#### WHAT THE TASK ASKS
Copy the lines below word for word, starting with the first line and ending with the line that contains "point(151,235)", both included.

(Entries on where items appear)
· · · · · · ·

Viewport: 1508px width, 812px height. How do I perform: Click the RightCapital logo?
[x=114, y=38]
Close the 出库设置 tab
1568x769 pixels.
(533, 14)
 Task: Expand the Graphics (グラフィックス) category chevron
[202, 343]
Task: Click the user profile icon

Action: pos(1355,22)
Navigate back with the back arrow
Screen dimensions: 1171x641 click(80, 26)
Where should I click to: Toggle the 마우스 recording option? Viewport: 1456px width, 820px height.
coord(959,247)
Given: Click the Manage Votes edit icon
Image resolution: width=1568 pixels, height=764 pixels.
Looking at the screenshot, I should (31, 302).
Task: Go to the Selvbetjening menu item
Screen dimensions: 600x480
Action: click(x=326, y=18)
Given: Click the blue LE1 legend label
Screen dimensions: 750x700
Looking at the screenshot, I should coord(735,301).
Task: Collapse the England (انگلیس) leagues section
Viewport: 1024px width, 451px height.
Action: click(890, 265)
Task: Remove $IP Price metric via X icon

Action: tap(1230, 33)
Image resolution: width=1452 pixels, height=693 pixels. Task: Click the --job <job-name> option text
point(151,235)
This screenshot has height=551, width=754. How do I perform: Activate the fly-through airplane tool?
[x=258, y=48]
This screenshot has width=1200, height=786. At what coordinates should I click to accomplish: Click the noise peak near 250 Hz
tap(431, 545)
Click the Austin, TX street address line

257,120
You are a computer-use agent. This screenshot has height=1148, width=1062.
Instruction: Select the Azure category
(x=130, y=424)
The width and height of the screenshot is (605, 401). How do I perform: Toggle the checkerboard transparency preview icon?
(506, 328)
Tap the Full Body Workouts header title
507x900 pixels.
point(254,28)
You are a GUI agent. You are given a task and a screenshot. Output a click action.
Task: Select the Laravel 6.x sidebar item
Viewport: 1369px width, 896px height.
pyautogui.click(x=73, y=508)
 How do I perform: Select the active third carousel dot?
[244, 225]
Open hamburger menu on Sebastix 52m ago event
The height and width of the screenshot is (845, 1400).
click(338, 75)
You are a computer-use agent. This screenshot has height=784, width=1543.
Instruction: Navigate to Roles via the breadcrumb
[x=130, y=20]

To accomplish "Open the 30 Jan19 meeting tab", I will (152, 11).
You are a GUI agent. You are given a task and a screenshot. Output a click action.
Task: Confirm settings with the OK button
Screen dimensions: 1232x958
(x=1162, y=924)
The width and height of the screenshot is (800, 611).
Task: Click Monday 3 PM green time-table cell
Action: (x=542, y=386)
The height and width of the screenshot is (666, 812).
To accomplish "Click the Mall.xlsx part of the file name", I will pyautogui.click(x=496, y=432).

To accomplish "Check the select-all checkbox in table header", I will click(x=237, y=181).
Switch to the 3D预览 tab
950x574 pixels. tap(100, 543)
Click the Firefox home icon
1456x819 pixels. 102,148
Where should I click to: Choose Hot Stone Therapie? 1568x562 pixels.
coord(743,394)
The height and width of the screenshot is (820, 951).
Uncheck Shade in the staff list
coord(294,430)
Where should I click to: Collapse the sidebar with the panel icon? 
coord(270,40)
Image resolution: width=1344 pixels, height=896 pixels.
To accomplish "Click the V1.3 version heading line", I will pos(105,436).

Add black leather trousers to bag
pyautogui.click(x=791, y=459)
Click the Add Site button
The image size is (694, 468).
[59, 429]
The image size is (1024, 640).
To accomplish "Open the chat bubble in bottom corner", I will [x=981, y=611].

· · · · · · ·

#### RESPONSE
Viewport: 1508px width, 812px height. How do I perform: Click the RightCapital logo?
[x=114, y=38]
Close the 出库设置 tab
1568x769 pixels.
(533, 14)
 Task: Expand the Graphics (グラフィックス) category chevron
[202, 343]
Task: Click the user profile icon

Action: pos(1355,22)
Navigate back with the back arrow
Screen dimensions: 1171x641 click(80, 26)
Where should I click to: Toggle the 마우스 recording option? Viewport: 1456px width, 820px height.
coord(959,247)
Given: Click the Manage Votes edit icon
Image resolution: width=1568 pixels, height=764 pixels.
Looking at the screenshot, I should (31, 302).
Task: Go to the Selvbetjening menu item
Screen dimensions: 600x480
Action: click(x=326, y=18)
Given: Click the blue LE1 legend label
Screen dimensions: 750x700
Looking at the screenshot, I should coord(735,301).
Task: Collapse the England (انگلیس) leagues section
Viewport: 1024px width, 451px height.
Action: click(890, 265)
Task: Remove $IP Price metric via X icon

Action: tap(1230, 33)
Image resolution: width=1452 pixels, height=693 pixels. Task: Click the --job <job-name> option text
point(151,235)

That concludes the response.